The Heroes of Lallor are a group of fictional superheroes in the DC Comics universe. They appear in stories featured in Adventure Comics involving the Legion of Super-Heroes.

Fictional history
The original Heroes of Lallor are five super-powered youths born roughly during the same time period on Lallor, a planet run by a dictatorship. Their superpowers result from their parents' exposure to atomic radiation. Though raised by the government, they are eventually banished for opposing the dictatorship. First appearing in Adventure Comics #324, these heroes have "stronger" powers than the members of the Legion of Super-Heroes. They are tricked into fighting the Legion by a relative of the Jungle King, who had fallen in battle to the Legion previously. During the battle, Duplicate Boy and Shrinking Violet fall in love; their relationship survives this battle. The dictatorship is overthrown and the heroes choose to remain on Lallor. 

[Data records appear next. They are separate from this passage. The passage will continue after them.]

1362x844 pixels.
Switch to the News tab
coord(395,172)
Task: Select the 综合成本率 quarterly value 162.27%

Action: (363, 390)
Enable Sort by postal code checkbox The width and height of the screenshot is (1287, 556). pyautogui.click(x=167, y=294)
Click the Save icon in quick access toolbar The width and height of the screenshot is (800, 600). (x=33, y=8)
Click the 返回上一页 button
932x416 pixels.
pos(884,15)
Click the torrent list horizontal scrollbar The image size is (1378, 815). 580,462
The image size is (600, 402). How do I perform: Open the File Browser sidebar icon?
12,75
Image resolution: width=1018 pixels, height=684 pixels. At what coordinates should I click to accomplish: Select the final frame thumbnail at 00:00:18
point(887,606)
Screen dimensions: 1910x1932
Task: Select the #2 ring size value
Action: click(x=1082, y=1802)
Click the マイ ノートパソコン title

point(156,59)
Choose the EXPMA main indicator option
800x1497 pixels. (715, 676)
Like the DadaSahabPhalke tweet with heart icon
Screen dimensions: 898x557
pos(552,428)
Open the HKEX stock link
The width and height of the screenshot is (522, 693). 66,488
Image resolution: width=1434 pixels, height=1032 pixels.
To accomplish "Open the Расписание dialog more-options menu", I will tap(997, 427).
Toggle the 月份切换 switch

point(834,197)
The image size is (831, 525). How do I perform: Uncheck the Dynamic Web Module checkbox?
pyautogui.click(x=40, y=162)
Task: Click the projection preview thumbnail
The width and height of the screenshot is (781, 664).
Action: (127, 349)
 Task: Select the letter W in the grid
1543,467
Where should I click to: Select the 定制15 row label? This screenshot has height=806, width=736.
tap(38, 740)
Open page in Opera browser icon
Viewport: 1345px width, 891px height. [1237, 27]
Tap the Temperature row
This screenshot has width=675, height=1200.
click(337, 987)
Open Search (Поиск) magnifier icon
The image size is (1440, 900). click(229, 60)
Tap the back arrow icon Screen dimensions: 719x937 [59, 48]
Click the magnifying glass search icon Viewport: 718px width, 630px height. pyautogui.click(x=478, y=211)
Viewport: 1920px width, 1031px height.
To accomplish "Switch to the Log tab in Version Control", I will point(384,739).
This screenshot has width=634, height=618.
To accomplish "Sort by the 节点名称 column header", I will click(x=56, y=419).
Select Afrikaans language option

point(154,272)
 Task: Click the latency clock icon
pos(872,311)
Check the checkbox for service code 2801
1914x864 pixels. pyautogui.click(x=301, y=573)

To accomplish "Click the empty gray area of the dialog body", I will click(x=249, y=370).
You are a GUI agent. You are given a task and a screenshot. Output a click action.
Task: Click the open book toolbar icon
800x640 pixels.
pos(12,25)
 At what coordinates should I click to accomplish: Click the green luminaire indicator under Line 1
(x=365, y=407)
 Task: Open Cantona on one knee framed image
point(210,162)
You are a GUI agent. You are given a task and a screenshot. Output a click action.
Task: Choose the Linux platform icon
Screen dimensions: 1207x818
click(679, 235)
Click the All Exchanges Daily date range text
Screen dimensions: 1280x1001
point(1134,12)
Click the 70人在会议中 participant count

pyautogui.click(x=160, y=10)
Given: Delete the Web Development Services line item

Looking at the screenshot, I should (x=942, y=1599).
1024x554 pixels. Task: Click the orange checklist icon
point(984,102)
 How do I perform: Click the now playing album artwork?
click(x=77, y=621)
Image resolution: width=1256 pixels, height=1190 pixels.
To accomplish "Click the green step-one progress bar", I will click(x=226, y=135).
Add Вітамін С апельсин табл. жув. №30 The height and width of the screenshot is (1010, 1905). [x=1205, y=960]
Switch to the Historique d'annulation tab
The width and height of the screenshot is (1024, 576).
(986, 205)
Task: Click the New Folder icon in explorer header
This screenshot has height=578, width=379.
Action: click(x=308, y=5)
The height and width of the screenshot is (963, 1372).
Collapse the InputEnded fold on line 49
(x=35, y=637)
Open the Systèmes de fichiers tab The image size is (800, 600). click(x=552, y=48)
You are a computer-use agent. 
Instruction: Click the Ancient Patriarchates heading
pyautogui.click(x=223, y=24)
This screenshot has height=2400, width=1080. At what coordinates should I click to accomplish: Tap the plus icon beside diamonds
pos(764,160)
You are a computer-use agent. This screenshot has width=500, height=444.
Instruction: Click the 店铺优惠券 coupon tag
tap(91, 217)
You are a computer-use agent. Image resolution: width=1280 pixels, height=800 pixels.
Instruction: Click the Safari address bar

In Adventure Comics #339, one of the members, Beast Boy, who had been shunned by Lallorian society, flees to a jungle planet, Vorn. There he leads the animals on the planet in a revolt against humans. He dies saving a little girl from an attack by one of the animals. He is buried on Shanghalla, the memorial planet.

The Heroes of Lallor help the Legion out several times against the Fatal Five and Darkseid.   

Duplicate Boy and Shrinking Violet break up after Imskian rebels kidnap her and replace her in the Legion with a Durlan named . Violet confronts Duplicate Boy for uncovering the imposter via x-ray and failing to rescue her. 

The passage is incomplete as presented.